Google acusada de pagar menos às mulheres do que aos homens

Fotografia: REUTERS/Lucy Nicholson
Fotografia: REUTERS/Lucy Nicholson

Apenas 31% do quadro pessoal da empresa tecnológica norte-americana é constituído por mulheres

A Google está a ser acusada pela autoridade norte-americana para as condições de trabalho (DoL, na sigla original) de pagar menos às mulheres do que aos homens em posições iguais. Este é um dos principais indícios encontrados pelo DoL no âmbito de uma investigação à tecnológica norte-americana.

“Encontrámos sistematicamente várias disparidades salariais contra as mulheres em grande parte do quadro de trabalhadores”, referiu na sexta-feira a diretor regional do DoL, Janette Wipper, durante uma audiência no tribunal de São Francisco.
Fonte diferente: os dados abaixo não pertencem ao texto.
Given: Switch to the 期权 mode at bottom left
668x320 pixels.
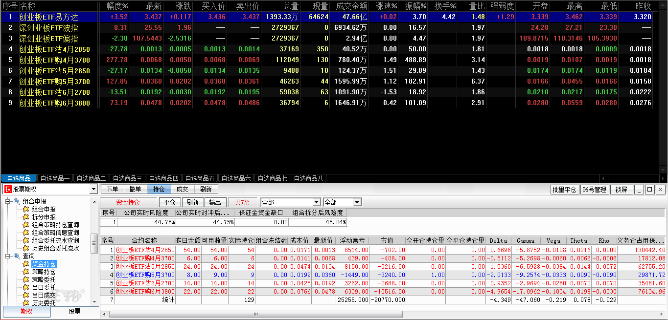Looking at the screenshot, I should coord(27,312).
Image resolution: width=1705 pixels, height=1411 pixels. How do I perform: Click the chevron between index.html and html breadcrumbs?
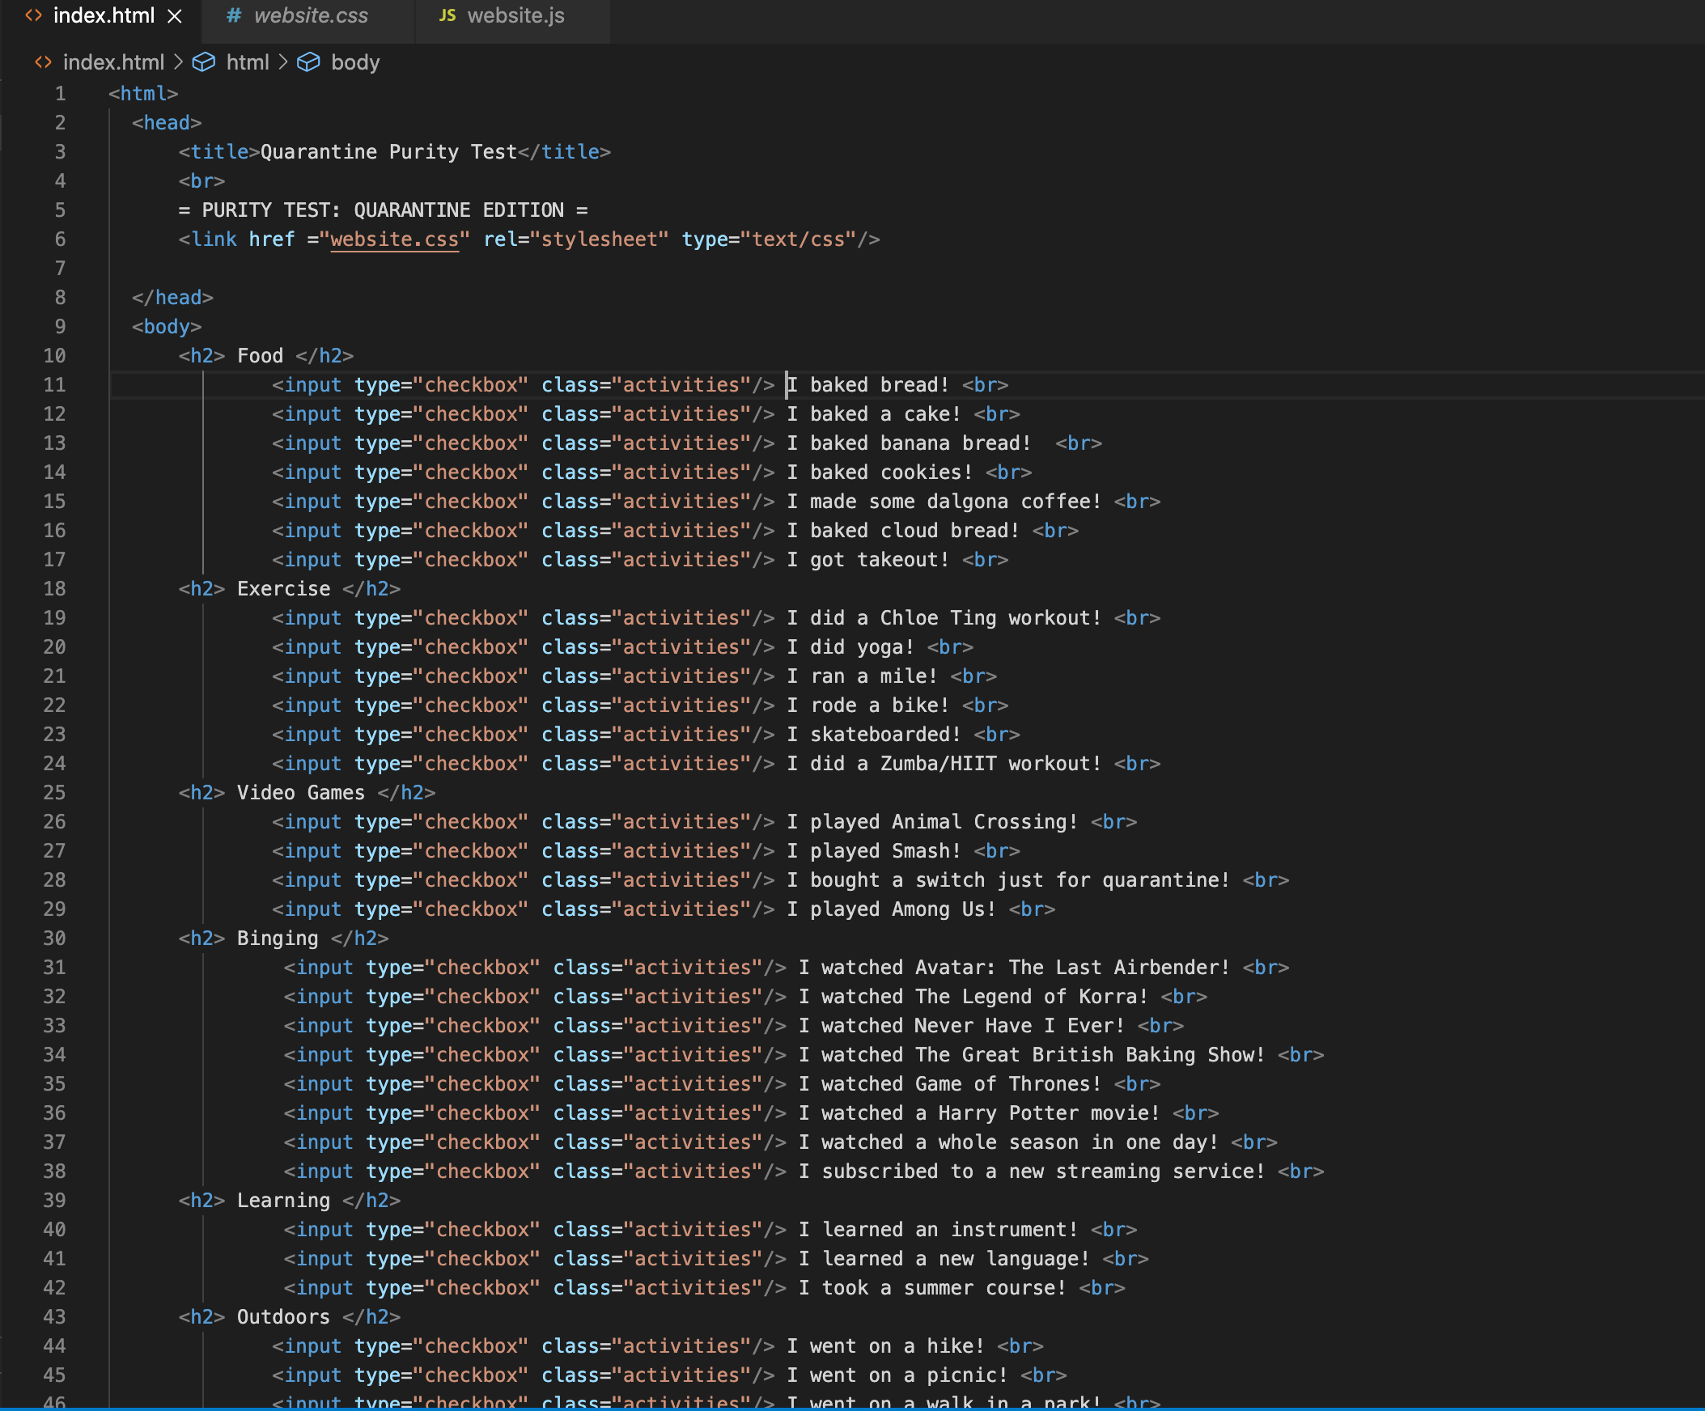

A advogado local do DoL, Janet Herold, acrescenta que “a discriminação contra as mulheres na Google atinge níveis extremos”, segundo declarações citadas pelo jornal The Guardian.

A Google já veio negar estas acusações e alega não ter uma discriminação salarial por género. Segundo o mais recente relatório de diversidade, publicado em 2016, 31% do quadro de pessoal era constituído por mulheres.

Esta é mais uma polémica para uma empresa tecnológica norte-americana, que está a ser cada vez mais escrutinada devido à falta de igualdade de tratamento entre géneros.

As suspeitas mais graves recaem atualmente sobre a Uber, em que terão existido alegados casos de assédio sexual na própria empresa e que levaram a plataforma de transportes a abrir um inquérito conduzido pelo ex-procurador geral dos EUA Eric Holder. A denúncia foi feita por uma antiga trabalhadora da empresa.